TASK INSTRUCTIONS:
Give the listing again word for word. Leave every image out.

****************************************

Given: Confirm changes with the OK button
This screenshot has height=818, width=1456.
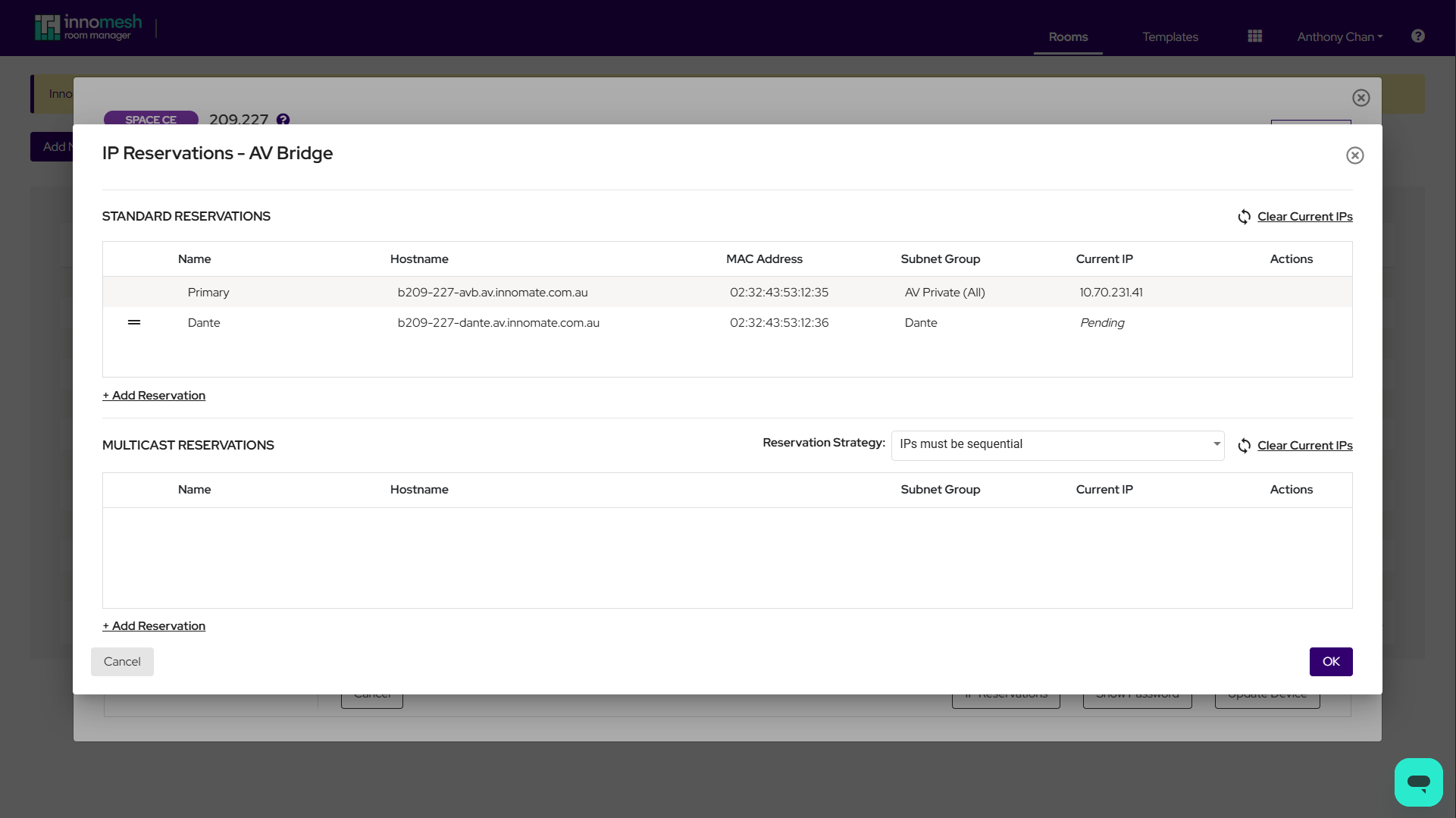Looking at the screenshot, I should point(1330,661).
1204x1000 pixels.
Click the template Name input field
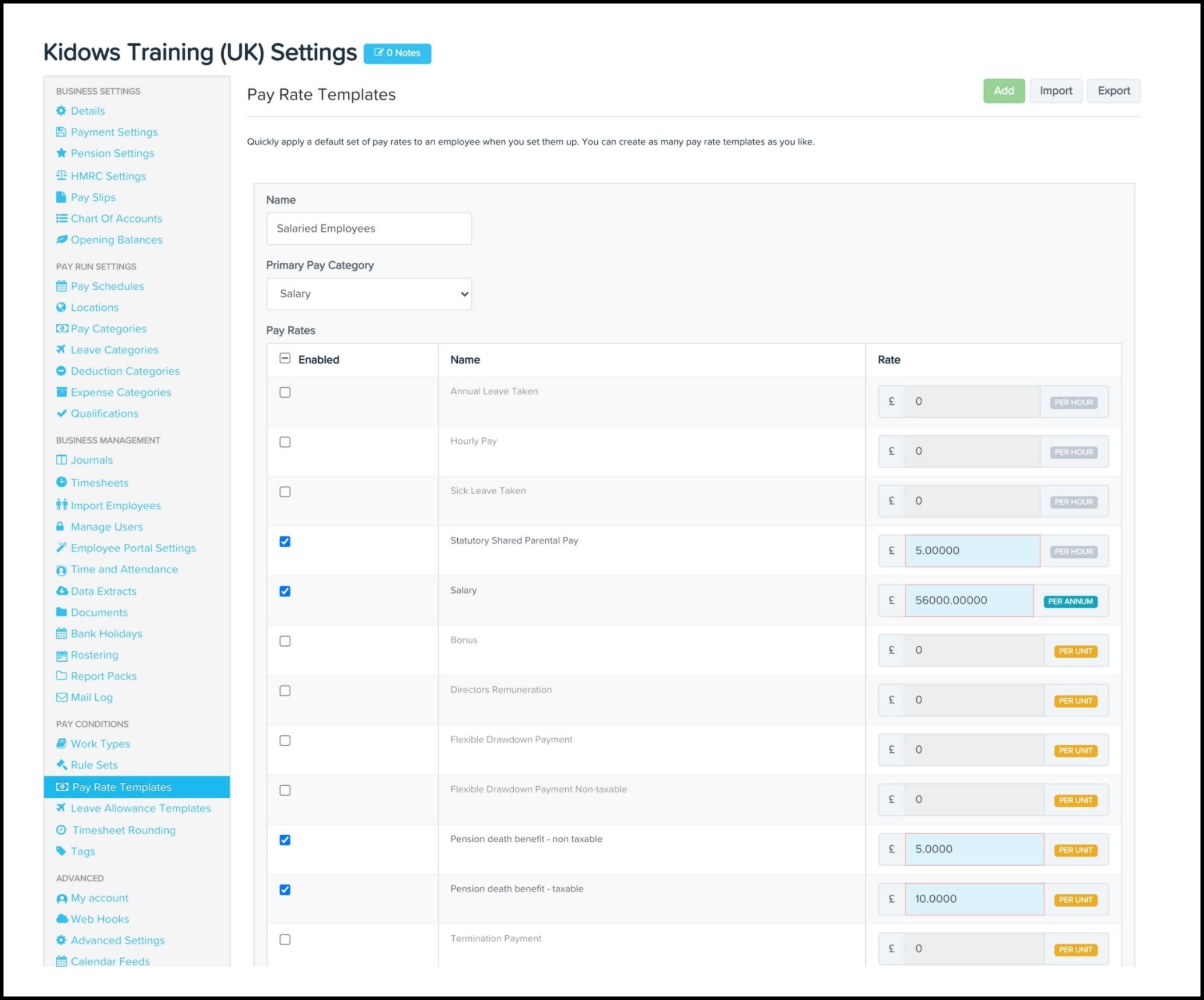(x=369, y=228)
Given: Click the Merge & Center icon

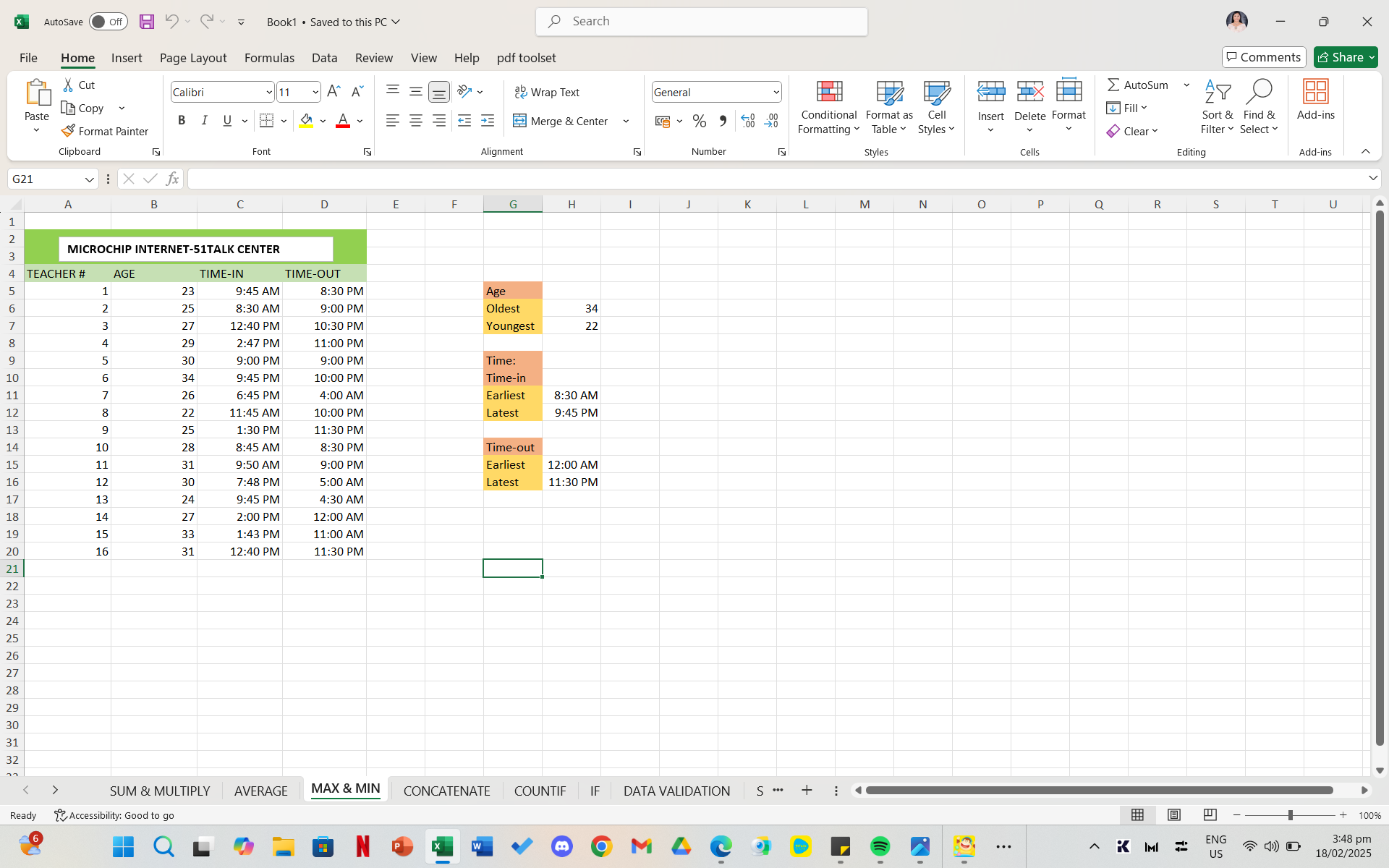Looking at the screenshot, I should pyautogui.click(x=519, y=121).
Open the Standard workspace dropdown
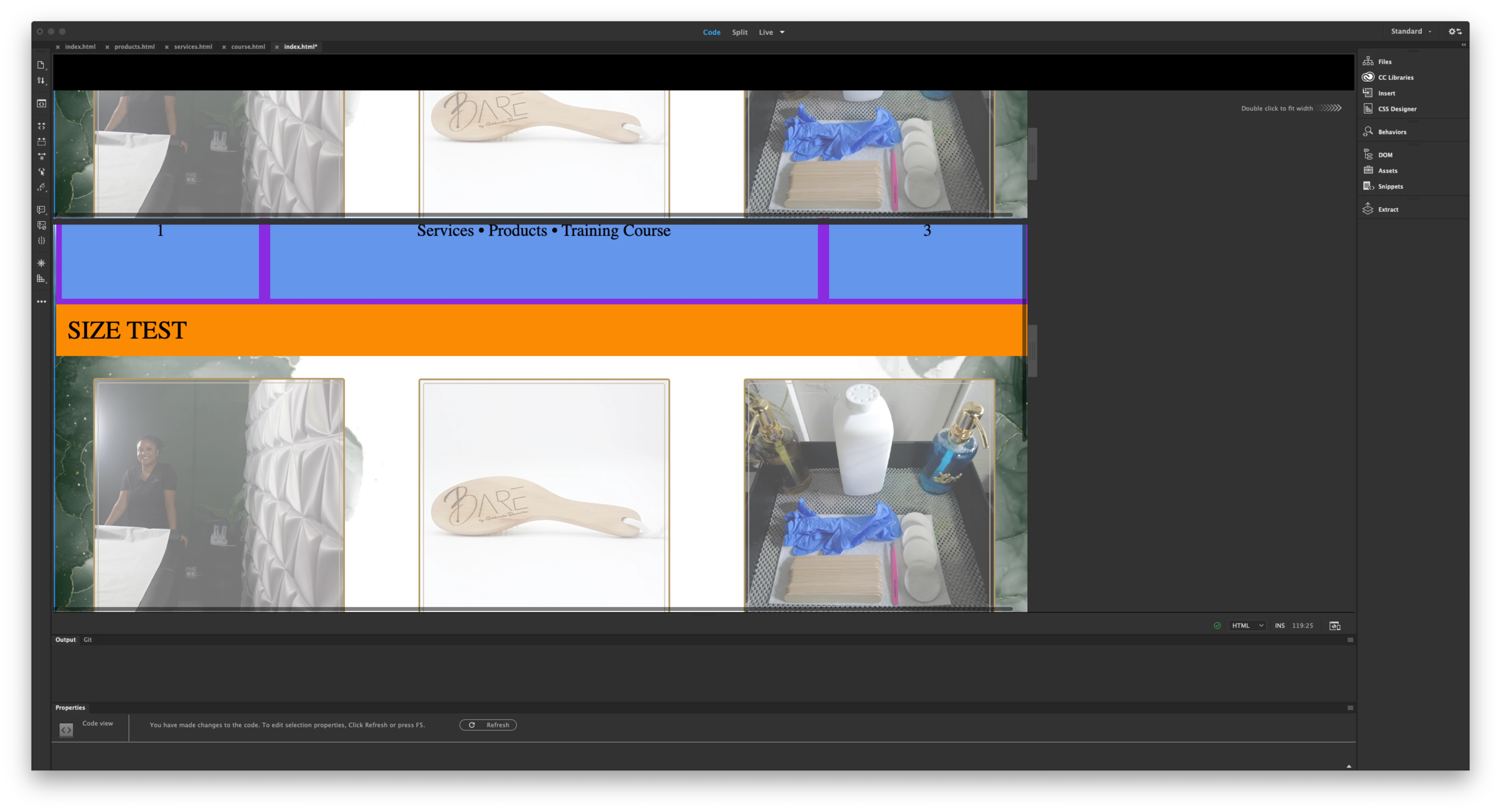This screenshot has width=1501, height=812. click(1411, 31)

****************************************

RESULT FOR THIS TASK:
Given: Confirm changes with the OK button
This screenshot has height=818, width=1456.
Looking at the screenshot, I should point(1330,661).
1204x1000 pixels.
Click the template Name input field
(x=369, y=228)
Given: Click the Merge & Center icon

Looking at the screenshot, I should pyautogui.click(x=519, y=121).
Open the Standard workspace dropdown
This screenshot has width=1501, height=812. click(1411, 31)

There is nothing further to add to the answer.